Q: Wouldn’t they be able to present other scores, like AP scores or PSAT scores?
A: The AP testing was very different this year. It was done on-line and had only one essay question. I don’t know how reliable and valid this test is since it has not gone through the standard methodology done to validate testing. Students are told when they take the PSAT’s that they are not for college admissions purposes and some students might feel it was unfair to use them this way now. But we could leave it open as an option if kids did want to disclose them. There is good data on the increase from PSAT to SAT which can make them a meaningful if not perfect alternative.
Q: Some say that the standards and accountability movement based on test scores is the most pernicious trend in secondary education. Do you and other members of the highly selective college community have to not just think about how they benefit your decision-making but balance it against damage they have done to our children and our schools?
A: When it comes to the negative impacts of testing on our kids, I say why is knowledge and ability to be ignored? We have a “leader” who disregards science and says he leads from the “gut” Is this the way we want to go? Some people will be better than others in gathering information and some of them using this information will be able to lead us to a better place.

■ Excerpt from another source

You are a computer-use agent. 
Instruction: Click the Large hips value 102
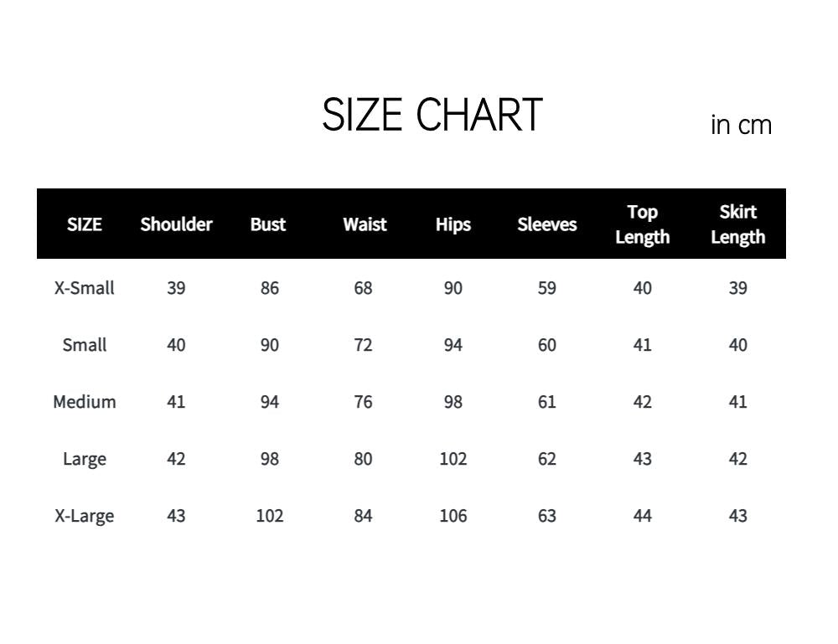click(x=453, y=459)
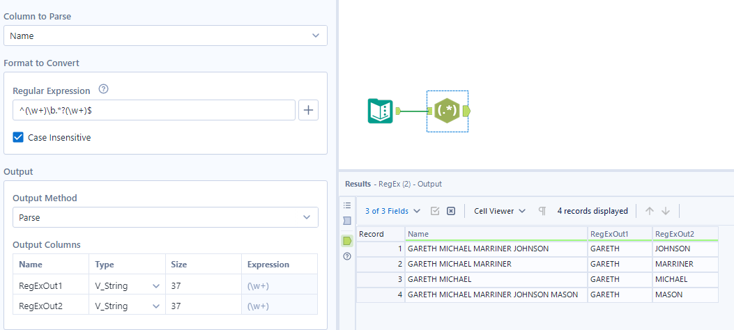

Q: What about the effects of this time period on the mental health of kids? Everything about their hopes and dreams has been thrown into flux. They are being asked to navigate a world that is unknown, uncertain, and frightening. Does adding the stress of not just preparing for and taking tests, but navigating the myriad of issues around just trying to get to test, make this crisis much worse for kids?
A: We describe our current policy as “flexible” If a student demonstrates that they were unable to get the test then we will consider waiving it. As I understand it, the College Board will make tests available each month beginning in August so there should be ample opportunity to get the test.

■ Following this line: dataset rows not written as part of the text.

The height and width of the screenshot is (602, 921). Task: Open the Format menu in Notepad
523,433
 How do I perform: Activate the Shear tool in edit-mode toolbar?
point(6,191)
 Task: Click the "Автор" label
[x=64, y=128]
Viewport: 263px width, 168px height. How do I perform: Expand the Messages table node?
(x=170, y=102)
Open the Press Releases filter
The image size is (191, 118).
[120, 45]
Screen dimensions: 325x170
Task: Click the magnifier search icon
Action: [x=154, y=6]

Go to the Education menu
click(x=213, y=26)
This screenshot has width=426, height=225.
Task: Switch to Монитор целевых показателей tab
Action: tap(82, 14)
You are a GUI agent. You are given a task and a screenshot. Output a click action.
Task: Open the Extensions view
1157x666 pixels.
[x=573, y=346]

Q: Do you see any potential problems with access?
A: If the kids applying to “test-optional” places take it anyway hoping to get a leg up on their peers who didn’t, they will take spaces that should be used for students who need the test. If the College Board fails to deliver the test by the end of October, that will be a different story but I can’t see that far into my crystal ball.
Q: What about the current seniors? Will you be allowing them to have a GAP year if they request it?
A: As for GAP years, we are holding the line on approving them beyond the usual reasons for this year’s class. If not, where would there be space for the juniors?
Q: Don’t you need fewer students this year in order to reduce the population density? Wouldn’t it be prudent to have a smaller freshman class and let the gap year students fill the class out the next year?
A: I don’t think a final decision has been made about this and this may eventually be the case. But we need to operate on the information we have at the moment and prepare that we may in the end decide to maintain full enrollment.
Q: Thank you for speaking with me today. This is a lot to think about.
A: It is a complex world but we need to take thoughtful advantage of all the information we can assemble to lead us to the best outcomes.